Analytics API: Exact Time-Window Attribution
Multi-request traces now report exact time-window attribution. Here's the query model, the JSON shape that comes back, and the dashboards that fall out of it for free.
The attribution problem
A trace can span ten services, three databases, and a queue. When you ask "where did the time go?" the honest answer is rarely "service X took 280ms", it's "service X held the request for 280ms but spent 240ms of that waiting on service Y." The old analytics API conflated those two and rewarded whoever was closest to the user with all the blame. Engineers got tired of losing arguments to numbers that were technically correct and operationally misleading.
Exact time-window attribution fixes the math. Every span in a trace gets a "self time" (work done in this span) and "wait time" (work done in spans this span was awaiting). When you query for service-level attribution over a window, the response splits both. Service X's contribution to a 500ms p99 might be 40ms self plus 460ms blocking on Y, which is a very different story than "X is slow."
The query model
The API takes four required parameters: start and end (RFC3339 timestamps), group_by (one of service, operation, endpoint, tenant), and aggregate (one of p50, p95, p99, sum, count).
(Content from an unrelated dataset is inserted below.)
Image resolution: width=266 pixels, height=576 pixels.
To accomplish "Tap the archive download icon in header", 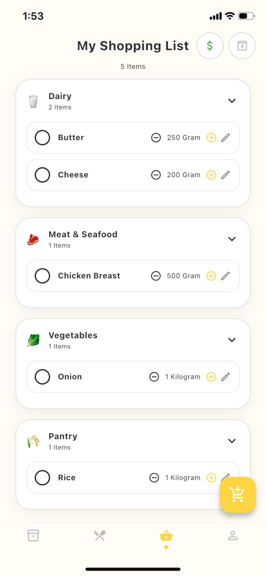I will pyautogui.click(x=242, y=46).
Optional filters layer on top, service tag, operation name, error class, deployment ID. The query language is JSON over POST; we considered a SQL-like dialect and decided it added complexity without adding power for the queries that actually run.
A representative request looks like: group by service, aggregate p99 latency, filter to environment=prod, time window 1 hour, with self/wait split enabled. Response is a sorted array of services with their p99 self time, p99 wait time, p99 total, and count of contributing spans. We always return sorted-by-total descending; if you want a different sort, you sort client-side.
The window can be sub-second-precise. We've had teams pull 30-second windows during active incidents to see exactly which service was the bottleneck during a specific spike. The query latency for a 30-second window is under 100ms; for a 24-hour window, under 800ms; for a 7-day window, under 4 seconds. All measured at p95 across our largest tenant.
JSON response shape
The response is intentionally flat and easy to feed into anything. Top level: window (with start, end, seconds), group_by, aggregate, and results. Each result has key (the group-by value), self_ms, wait_ms, total_ms, count, and contribution_pct (this group's share of total time across all groups in the window).
The contribution_pct field is the one that makes attribution conversations short. "Service X is responsible for 47% of total wait time in this window" is unambiguous. Engineers stop arguing about whose fault it is and start arguing about how to fix it. That's the conversation we want.
Pagination is cursor-based; large result sets stream as NDJSON if you set format=ndjson. We default to JSON for the first 200 results and require explicit pagination beyond that. Most queries don't need pagination because most group-by fields have low cardinality.
Performance characteristics
The query path uses pre-aggregated rollups for windows over 5 minutes and live span data for windows under 5 minutes. The handoff is invisible to callers, same JSON shape, same semantics, just faster for the long windows. The rollups are computed every 30 seconds in a background pipeline; recent data is always within 30 seconds of being queryable as a rollup.
Cardinality control is on you. Group-by service gives you ~50-200 results in a typical tenant; group-by endpoint can give you tens of thousands. We cap the response at 10,000 result rows by default and surface a warning if your query truncates. The cap is configurable up to 100,000 if you really need it.
Filters are pushdown-enabled. A filter like service=billing-api reduces the working set before aggregation; a filter like error_class=* doesn't. Order your filters most-selective-first; the engine doesn't reorder them for you because reordering can change which index gets used and we'd rather be predictable than clever.
Free dashboards
Three dashboards fall out of the API for free. The first is a service-attribution dashboard, top 10 services by total time, with self vs wait split as stacked bars. The second is an endpoint-hot-list, top 50 endpoints by p99, filtered to the last hour, refreshing every 30 seconds. The third is a tenant-attribution dashboard for multi-tenant services, which tenant is consuming the most service time right now.
All three ship as templates in Dashboard Studio. They're built from the same API the docs describe; nothing custom under the hood. If you want to clone one and adjust the filters or aggregates, the source manifest is one click away. We've found teams adjust the time windows and the group-by axis far more often than the rest of the layout.
The detail that makes the most difference in practice: the self/wait split. Engineers who used to spend incident calls arguing "no, we're not slow, the database is slow" can now point to a number that says exactly that. Total time minus wait time equals self time; if self time is small, the service is fast and the dependency is the issue. The API just makes it explicit.